By: Jonathan Martin Email
By: Jonathan Martin Email

December 21, 2006

AUGUSTA, Ga.---Imagine your home, the yard where your kids play, sitting on contaminated ground.

That's what people in Hyde Park say they've dealt with for years.

Now there is a new effort to get answers, and there was a meeting this afternoon to talk solutions.

People who live in Augusta's Hyde Park community met this afternoon to talk about the future of their neighborhood.

They say they've been living in a contaminated area for years.

City leaders are now involved and looking harder for answers.
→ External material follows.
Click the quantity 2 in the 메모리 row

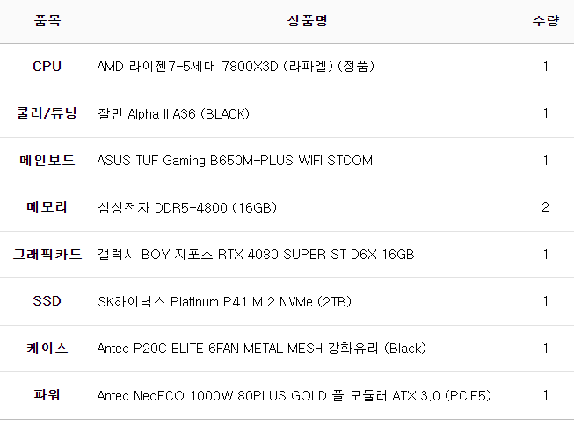[545, 207]
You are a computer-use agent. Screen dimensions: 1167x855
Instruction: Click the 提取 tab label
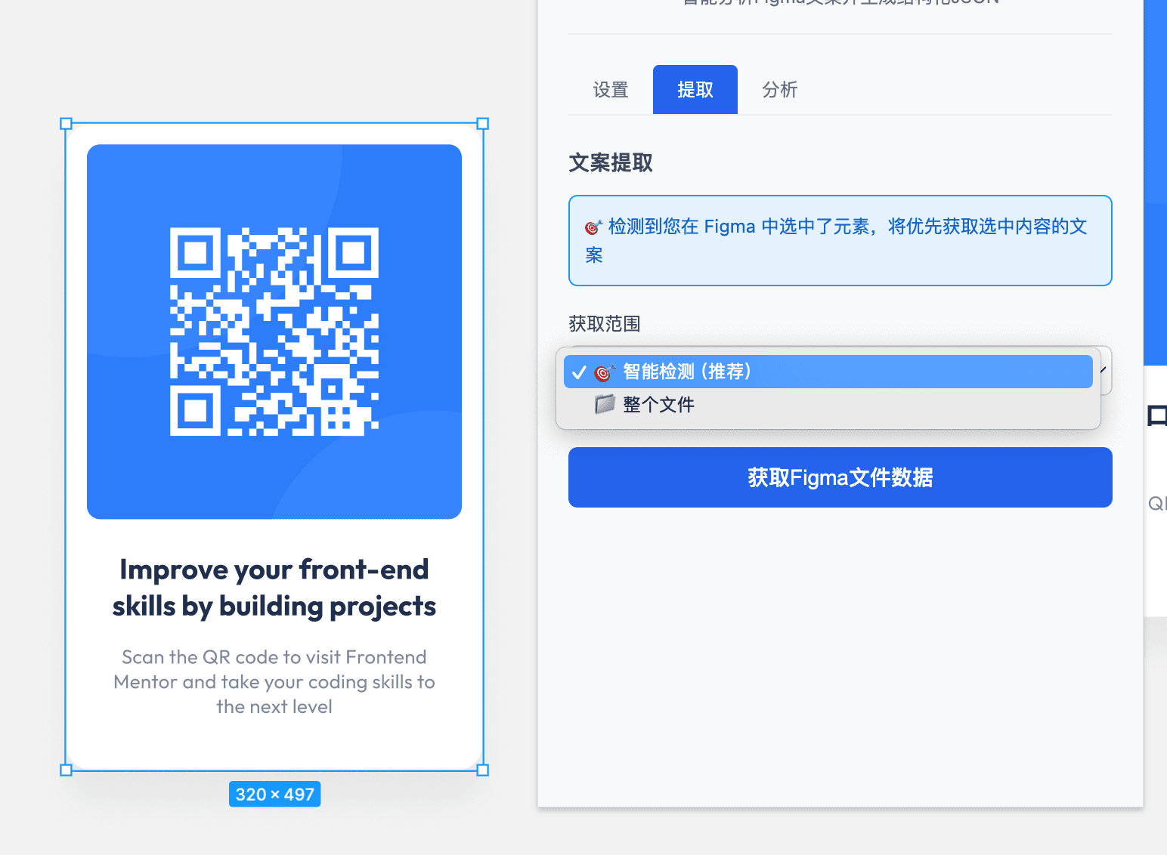[695, 89]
Past studies of the conditions in the Hyde Park neighborhood have been rather inconclusive, but results of recent study have city leaders saying there is in fact a problem.

Now neighbors and leaders are meeting to talk about it.
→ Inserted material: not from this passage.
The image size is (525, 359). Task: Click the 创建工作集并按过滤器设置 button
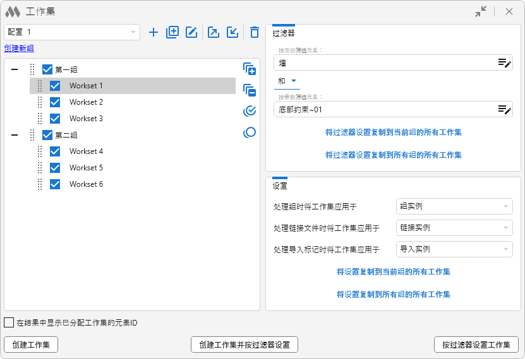pyautogui.click(x=244, y=344)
Residents in Augusta's Hyde Park community have been vocal about it for decades. Now they say their concerns about living near toxic waste are finally being heard.

"We feel like help has finally come," said resident Arthur Smith. "We finally feel like our cries have finally been heard."

Arthur is one of many Hyde Park neighbors who believe their homes and health have been at risk for years.

But it wasn't until a recent study showing high levels of mercury, zinc, and lead in the soil near some Hyde Park homes that city leaders realized how serious the problem was.

"Just for the residents to know, it is something we are working on addressing," said Mayor Deke Copenhaver.

The study finds the contamination came from what was the nearby Goldberg Junkyard.... Now that area is a vacant field.

Heavy metals and other materials are believed to have been spread through storm water runoff.

Mayor Copenhaver is starting a task force to address the issue, calling on the EPA and health department for help.

"Of course, we certainly are concerned about it, and proactivity is always a good idea in any of these situations, but how far do you want to take it? That's up to our leaders," said specialist Michael Allison of the health department.

Allison says the contaminants can be hazardous to health, possibly causing brain damage in children if the soil is ingested.

While the city is coming up with a plan, the mayor urges patience.

"People who are trying to fan the flames of 'We've got to get this done overnight,' I don't want to give the neighborhood unrealistic expectations," he said.

And right now, the two options on the table seem to be either relocating the residents or spending millions cleaning up the area. Those options are bringing mixed feelings

"We are split right now, half and half," Arthur said. "Half of the community wants to leave, half wants to stay."

Years ago, there was a concern about their water being contaminated. Back then, the neighborhood was using well water...now they are not, so that is no longer an issue. However, some of the folks there believe they developed cancer and respiratory problems because of the years they drank contaminated water.

People in Hyde Park first started filing lawsuits in the 1980's.

They were all dismissed because of lack of evidence, but that was before two decades of complaints piled up.

The Georgia Environmental Protection Division got involved and started testing in 1991, and the city was awarded a Brownfield Pilot--more money in other words--to study that area in 1999.

But still, there were no conclusive results from the neighborhoods in Hyde Park.